I’ll finish reading it, but I won’t put a review on Amazon. There are people out there who might enjoy it. I can see that. I’m still looking for an *interesting* dystopian book dealing with the catastrophic changes that will come with climate change and different human responses to it. Fiction. Any suggestions?
The other one, the bathroom book, is Eric Cline’s 1177 BC: The Year Civilization Collapsed, is lots of fun for those of us who can’t resist ancient history. It is not, as I at first feared, a fictionalization of an imagined history, as the title might imply. It is, instead, a meticulous look at the letters sent between monarchs of the ancient world, letters chiseled onto clay tablets and baked before sending, letters which describe a world of international trade, diplomatic missions, and marriages between the nations of Egypt, Crete, the Myceneans, and the Hittite Empire.
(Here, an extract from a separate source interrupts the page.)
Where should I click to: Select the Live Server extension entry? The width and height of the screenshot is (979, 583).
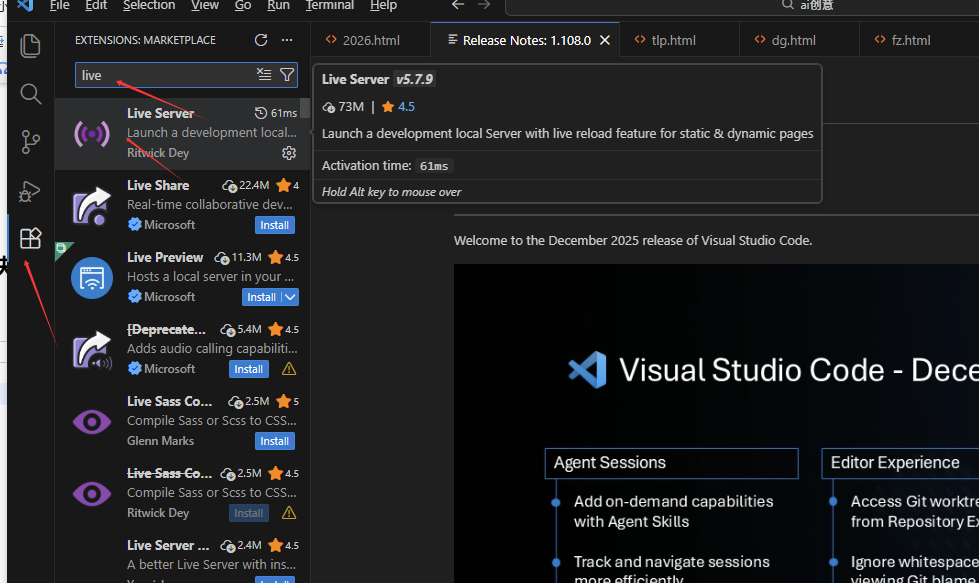[x=180, y=133]
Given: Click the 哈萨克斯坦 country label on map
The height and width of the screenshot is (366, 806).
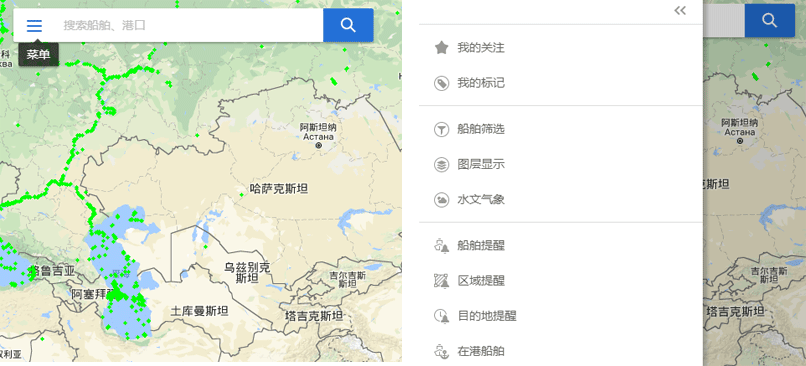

Say to Nibmuareya [Amenhotep III], the king of Egypt, my brother: Thus [says] Tushratta, the king of Mitanni, your brother. For me, all goes well. For you, may all go well. For Kelu-Hepa [your wife], may all go well. For your household, for your wives, for your sons, for your magnates [chief men], for your warriors, for your horses, for your chariots, and in your country, may all go very well …
I herewith send you 1 chariot, 2 horses, 1 male attendant, 1 female attendant, from the booty from the land of Hatti. As the greeting gift of my brother, I send you 5 chariots, 5 teams of horses. And as the greeting gift of Kelu-Hepa, my sister, I send her 1 set of gold toggle-pins, 1 set of gold earrings 1 gold masu-ring, and a scent container that is full of ‘sweet oil.’
There are many such letters that date from the 15th to the 12th centuries B.C. that were found in the ruins of cities destroyed sometime after 1177 B.C. These, together with marine archaeology carried out on various shipwrecks that date to those centuries and archaeological excavations carried out at the various sites which were active cultural centers during that time, paint a vivid picture of people who lived, acted, and communicated in ways that we can understand today.
They are, in other words, us.
And, like us, there were weaknesses in their systems, in their networks, that could not stand against an enemy that even we know only as the Sea Peoples. I still have half of the book to go. I wonder if Cline has an answer.